Based on that, a reactive speaker load should be easier to drive than a resistive load because a speaker returns some of the power it took back to the amp.

Take for example an ideal inductor (zero resistance). It stores energy and releases all of it. It consumes zero power itself. That should be a very easy load to drive.

I think this page does a good job explaining reactive power.

Power in resistive and reactive AC circuits : Power Factor

Note that in the case of a generator powering a purely reactive load, all the power is returned to the generator, making it effortless to turn the generator. In the case of car audio, it would mean that the battery would not have to work as hard (and/or the alternator), so the current meter on the B+ cable would reflect that by reading a lower current.
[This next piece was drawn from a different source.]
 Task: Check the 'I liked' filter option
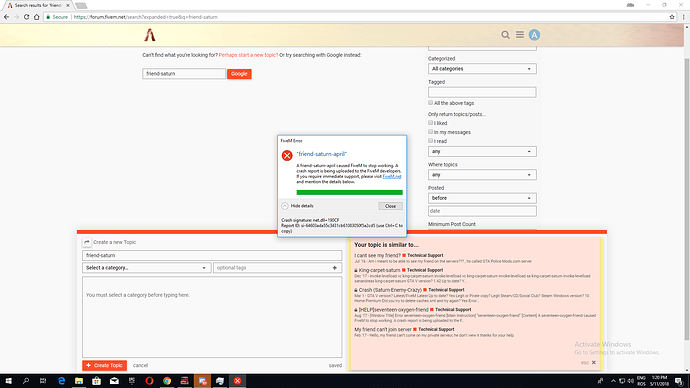coord(430,123)
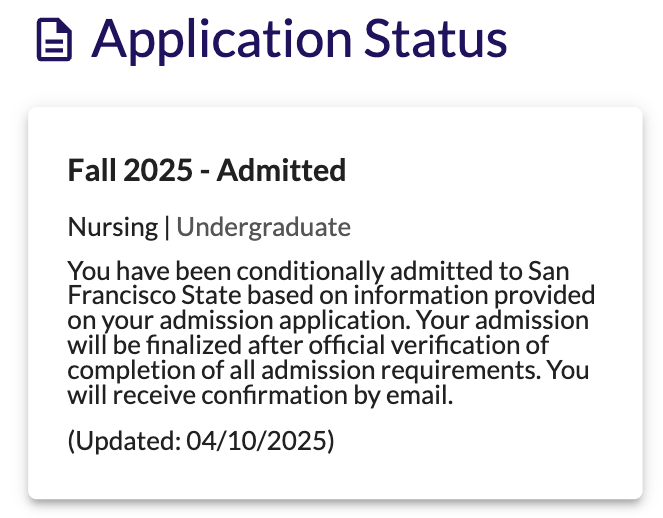Click the document icon beside Application Status
Screen dimensions: 663x518
pyautogui.click(x=54, y=41)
So based on all this, I think it's safe to say that you can get a reasonably accurate estimate of the power being dissipated by a driver if you can measure how much power the amplifier is using if you know how much power that same amplifier consumes while driving a resistive load.

And to verify that the amplifier isn't dissipating any extra energy, you can measure the temperature of the amplifier.

Quote:
Originally Posted by sreten View Post
Hi,

The basics are for a given output current (and voltage) the more reactive
the load for the given apparent impedance (Z) the less power the speaker
dissipates and the more power the amplifier dissipates compared to Z=R.

In the extreme with Z=R and the load being purely reactive all the power
is dissipated in the amplifier. For speaker impedance curves high reactance
and high phase angles are fine at high Z, but for the low Z dips of the
speakers impedance curve you are looking for moderate phase angles.

A reasonable assumption is a real speaker is as onerous a load on
an amplifier as a resistor of half the speakers nominal impedance.
In reality speakers with "nice" impedance curves somewhat more.

rgds, sreten.

Last edited by heydanchan; 14th December 2012 at 07:25 AM.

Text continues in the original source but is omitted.